Yeah, Australia was a little earlier, America around then. America really didn't through the first half last year. We continued it there, and it really didn't see it in the second half. Australia, ANZ was definitely July and August were heavy, but it sort of continued a bit in September, and it sort of normalized as we head into summer last year. So, you know, the AGM is a good midpoint of those two, saying Australia's a little bit earlier and America's probably into the second half. But the second half includes January and February, which were in both markets, fairly heavy discounted months last year.

Owen Humphreys
Analyst, Canaccord

Good one. I think the last one for me-

Phil Ryan
CEO, City Chic Collective

The other point to that, mate, I'll give you some more color, mate. We as we drop more ranges through January and February, they really landed in March, April in America, and sort of February in Australia. That's when we started to really see recoveries, but we did go pretty hard in that January, February time as well.

Owen Humphreys
Analyst, Canaccord

All right, good one. Thanks. And just around the working capital balance, obviously, inventories, payables, I'm looking at here. Just how that will play out if you fast forward 12 months, obviously AUD 31 million inventory, but AUD 37 million payables, how does that play out when we roll forward 12 months?

Phil Ryan
CEO, City Chic Collective

Look, look, we're not giving a cash guide. What we have, We'll say, Owen, is that our inventory is fairly normalized and that with the way we've received things, payables are, you know, there or thereabouts. We don't see major shifts.

Owen Humphreys
Analyst, Canaccord

Good one. Okay, thanks, guys.

Operator

Thank you. There are no further questions at this time. I'll now hand back to Mr. Ryan for closing remarks.

Phil Ryan
CEO, City Chic Collective

Thank you. It's great to see how we performed in this first eight weeks and really through the second half of FY twenty-four.
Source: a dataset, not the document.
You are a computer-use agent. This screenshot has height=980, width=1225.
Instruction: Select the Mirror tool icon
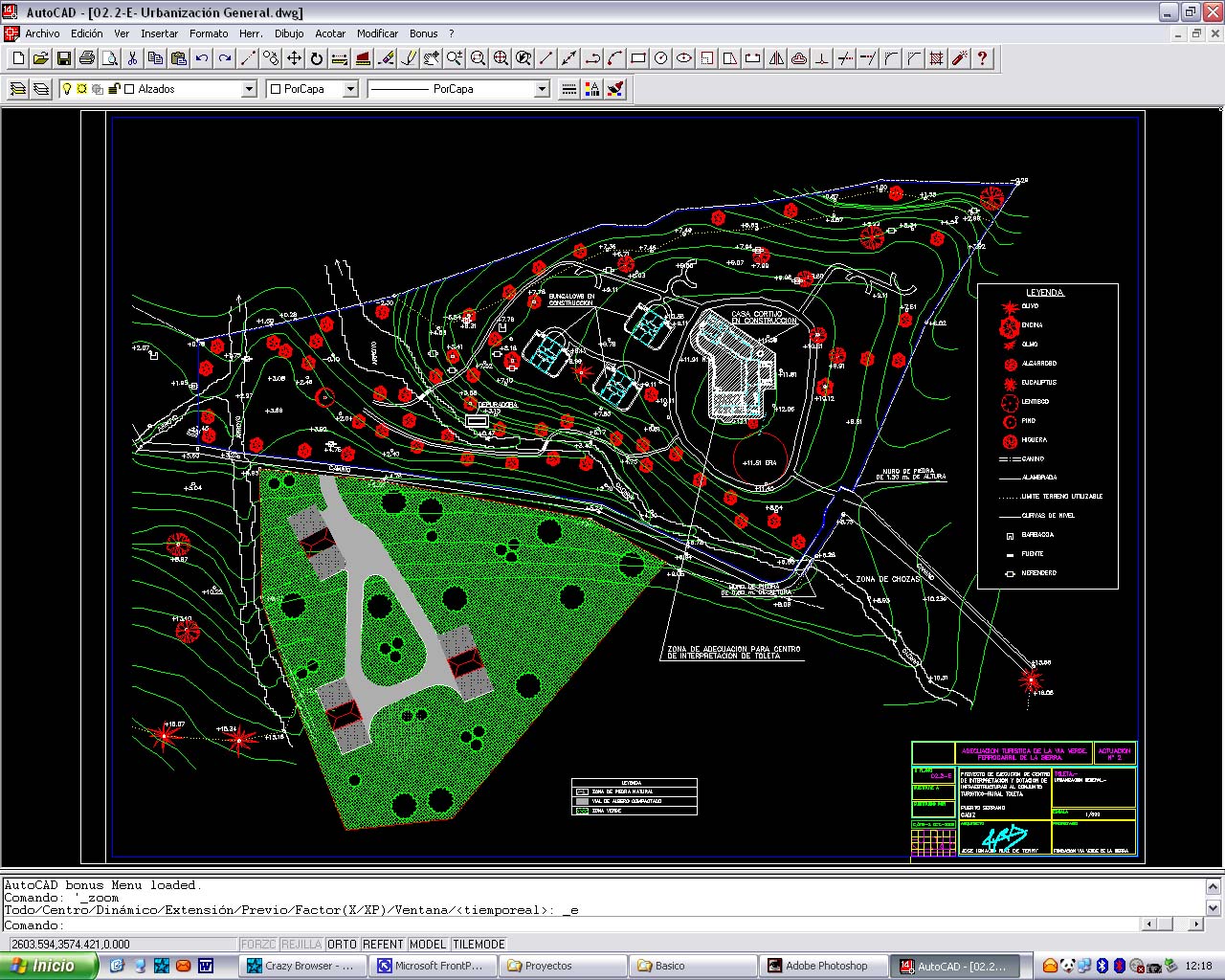pos(776,58)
I'm very confident with proper product deliveries and really the shift in the tone of voice and then the fashionability, and more importantly, in the brand as a whole in Australia, and getting back to not trying to sell low-priced products all around the world, but selling what we do well in Australia, and New Zealand, and America, that we've done since two thousand and ten in America, two thousand and six in Australia. I'm very confident we'll turn this business around. I want to say finally, thank you again to Peter, good luck to James, and thank you again to all the shareholders for your ongoing support.

Operator

That does conclude our conference for today. Thank you for participating. You may now disconnect.